[DATASET RECORDS Boundary: Start]
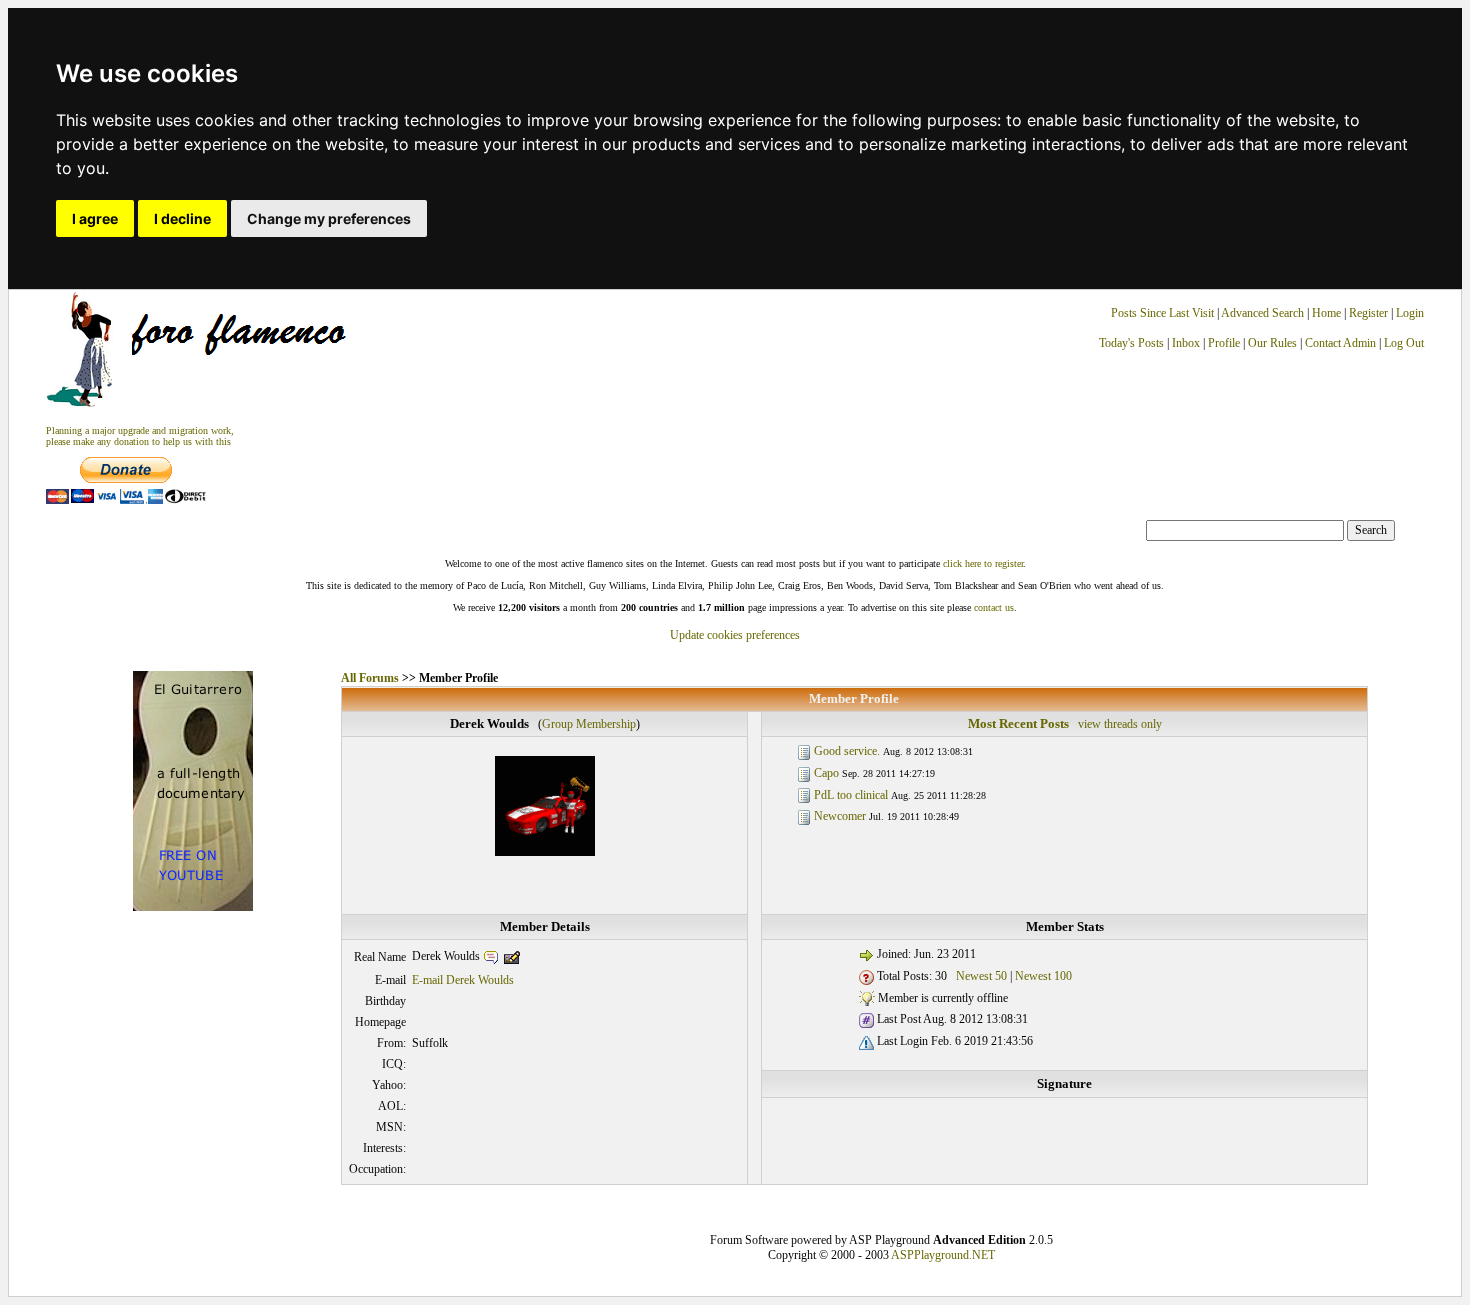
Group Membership (589, 724)
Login (1410, 313)
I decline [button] (182, 218)
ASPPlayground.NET (943, 1255)
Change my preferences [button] (329, 218)
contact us (994, 607)
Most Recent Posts (1018, 723)
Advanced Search (1262, 313)
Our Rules (1272, 343)
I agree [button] (95, 218)
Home (1326, 313)
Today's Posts (1131, 343)
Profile (1224, 343)
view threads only (1120, 724)
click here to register (983, 563)
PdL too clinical (851, 795)
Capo (826, 773)
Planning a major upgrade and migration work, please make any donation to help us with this (140, 436)
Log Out (1404, 343)
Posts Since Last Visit (1162, 313)
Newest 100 (1043, 976)
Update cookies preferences (735, 635)
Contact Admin (1340, 343)
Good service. (847, 751)
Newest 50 (981, 976)
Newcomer (840, 816)
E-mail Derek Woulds (463, 980)
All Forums (370, 678)
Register (1370, 313)
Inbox (1186, 343)
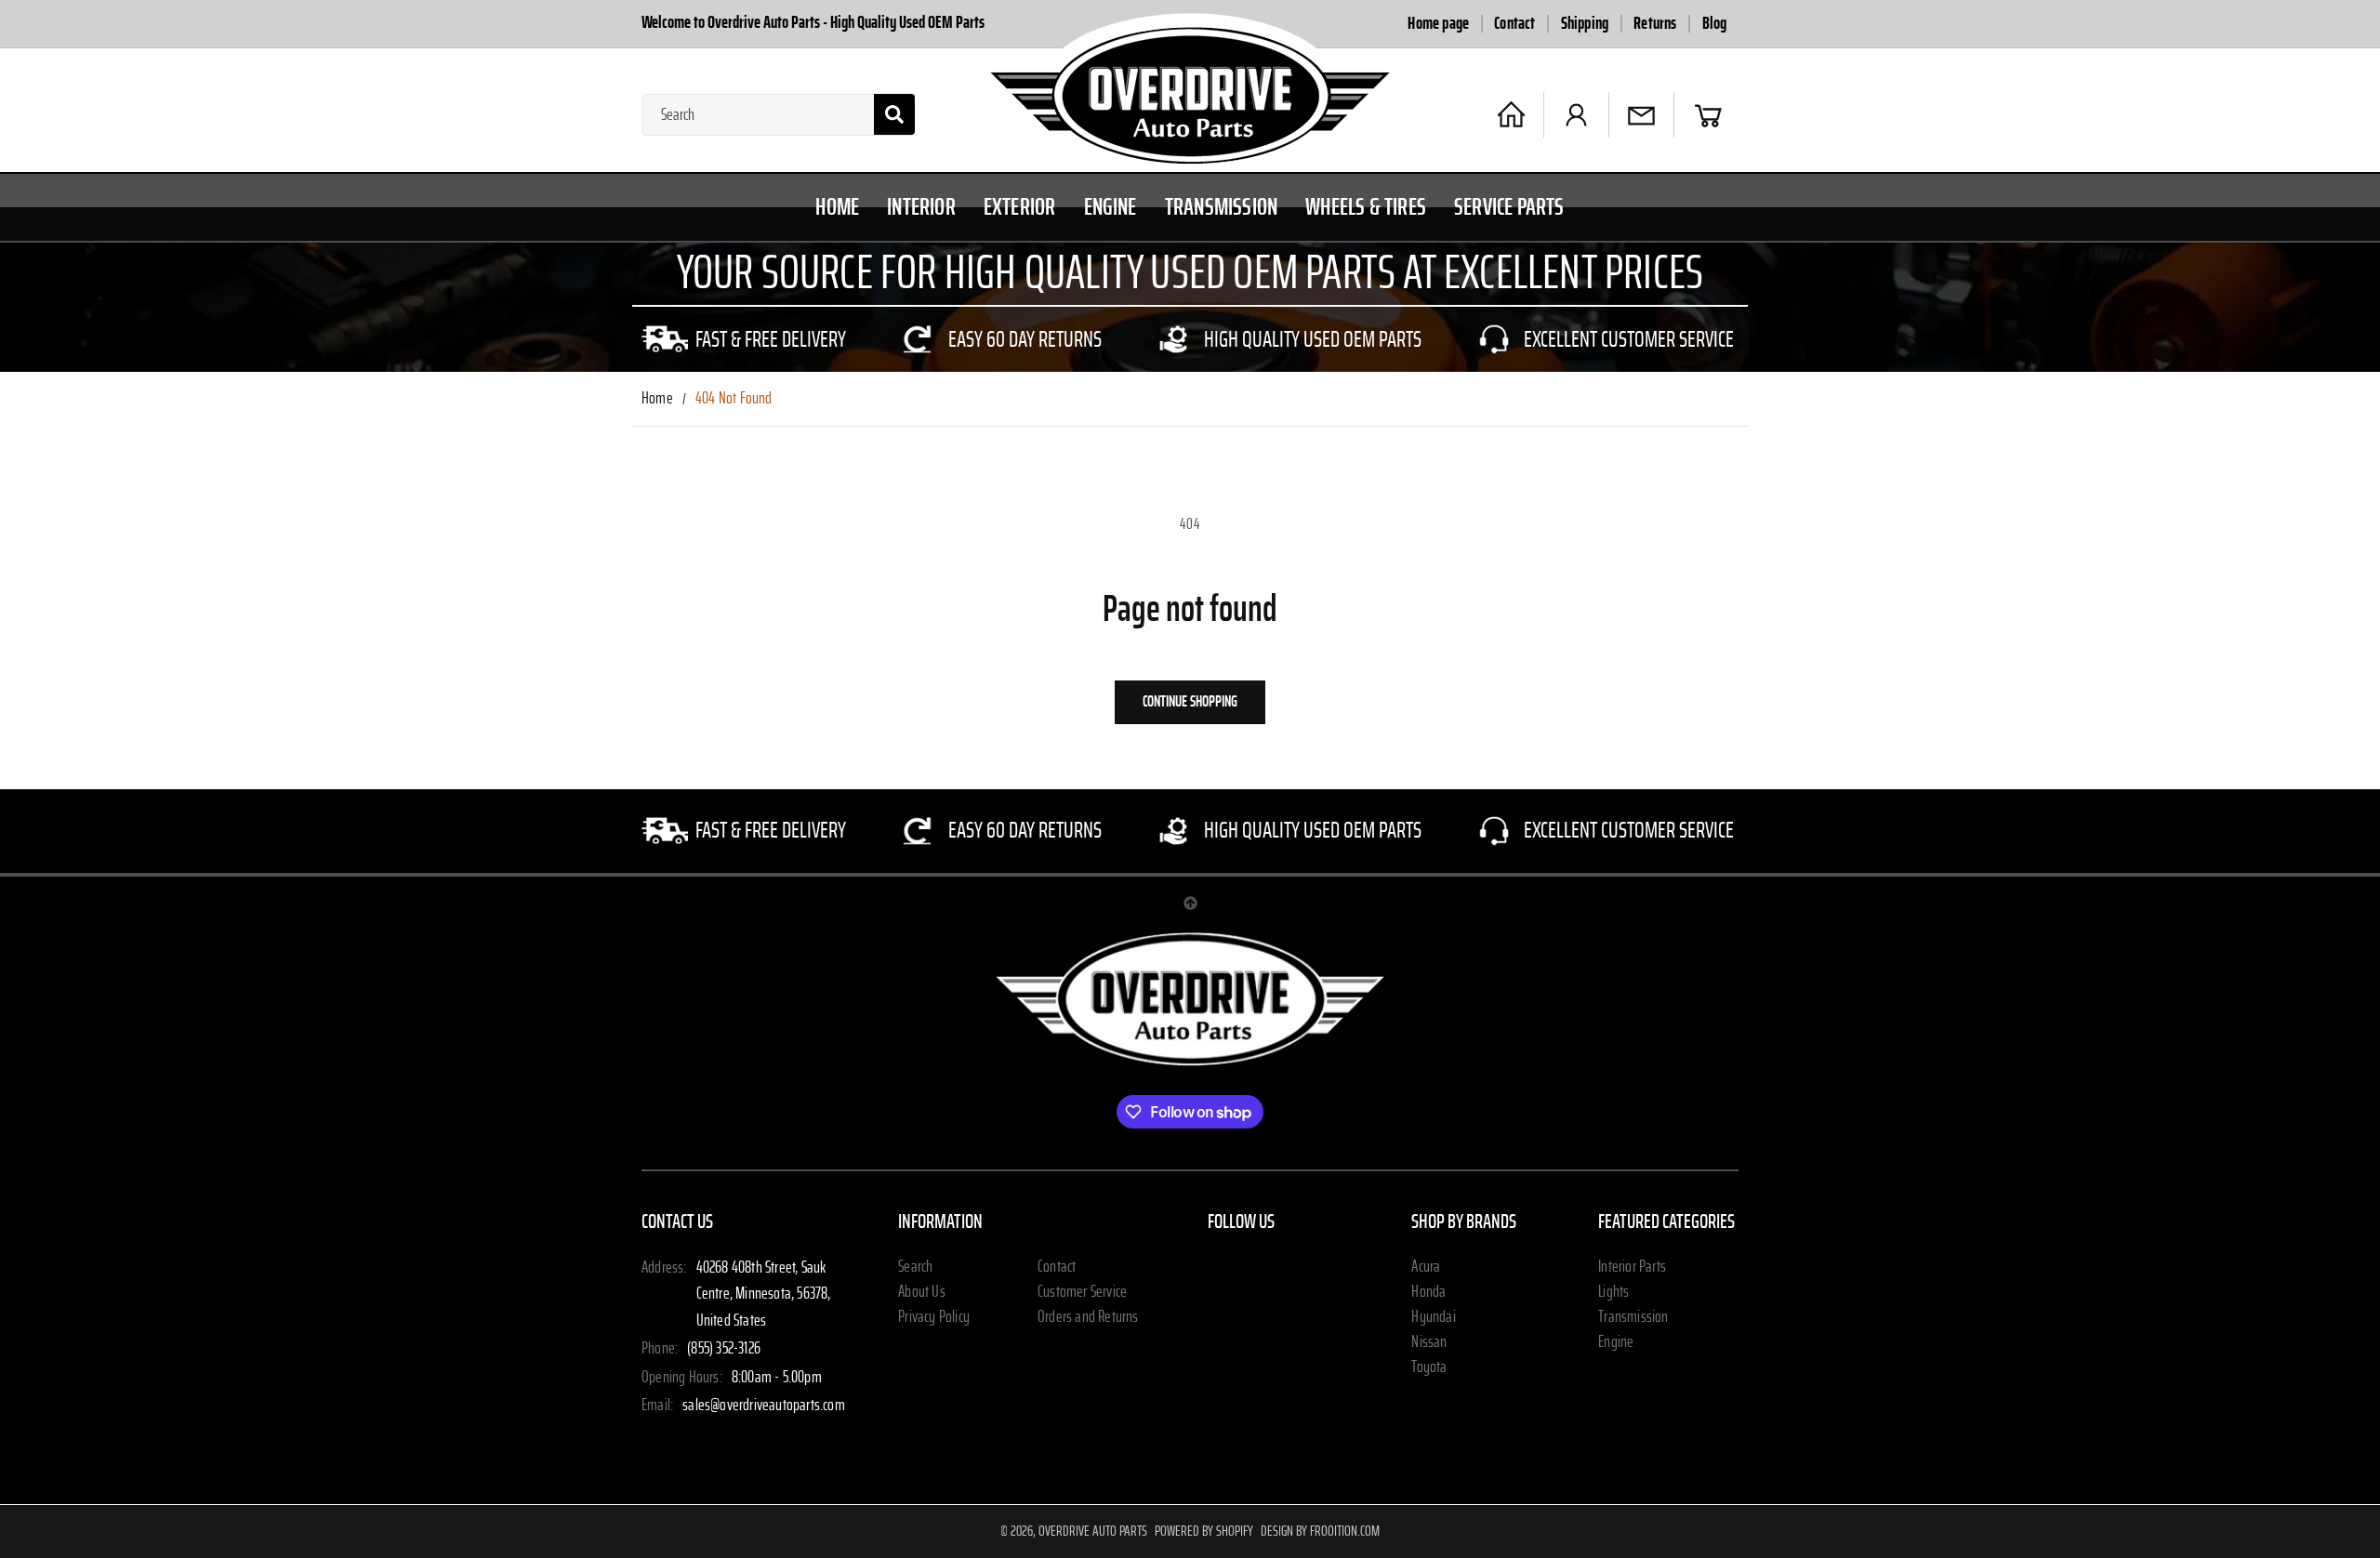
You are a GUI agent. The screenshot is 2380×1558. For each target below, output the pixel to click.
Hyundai (1433, 1317)
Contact (1514, 24)
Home (657, 398)
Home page (1438, 24)
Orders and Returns (1088, 1317)
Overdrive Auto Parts (1092, 1531)
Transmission (1633, 1317)
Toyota (1429, 1367)
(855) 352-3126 (723, 1348)
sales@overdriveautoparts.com (763, 1405)
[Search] (894, 114)
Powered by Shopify (1204, 1531)
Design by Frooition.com (1320, 1531)
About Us (921, 1292)
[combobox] (778, 115)
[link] (746, 339)
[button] (1708, 115)
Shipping (1585, 24)
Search (915, 1267)
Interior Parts (1632, 1267)
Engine (1615, 1342)
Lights (1613, 1292)
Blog (1714, 24)
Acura (1425, 1267)
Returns (1654, 24)
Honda (1428, 1292)
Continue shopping (1190, 701)
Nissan (1429, 1342)
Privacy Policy (934, 1317)
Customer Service (1082, 1292)
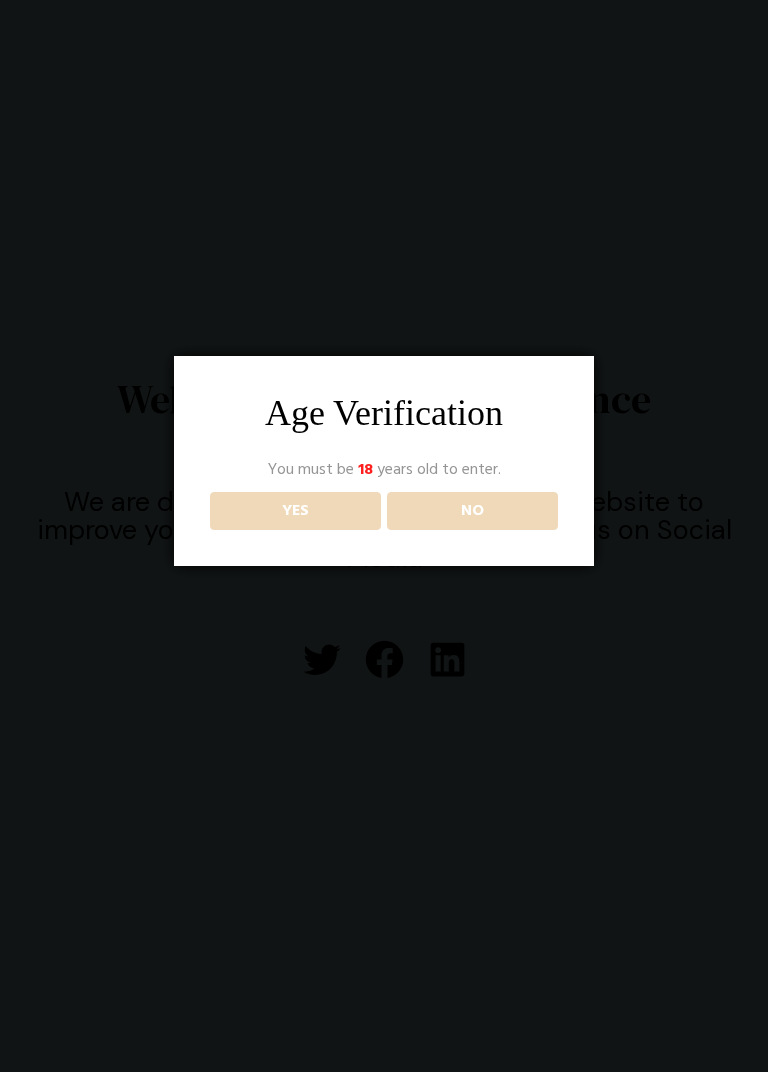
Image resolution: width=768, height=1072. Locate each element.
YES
[DATASET RECORDS Boundary: End]
Please retype only the lines from the line that holds "Returns (1654, 24)" through the end of the records, exactly as they stand, and drop every picture.

**ANSWER BOX:**
Returns (1654, 24)
Honda (1428, 1292)
Continue shopping (1190, 701)
Nissan (1429, 1342)
Privacy Policy (934, 1317)
Customer Service (1082, 1292)
Image resolution: width=768, height=1072. Locate each element.
YES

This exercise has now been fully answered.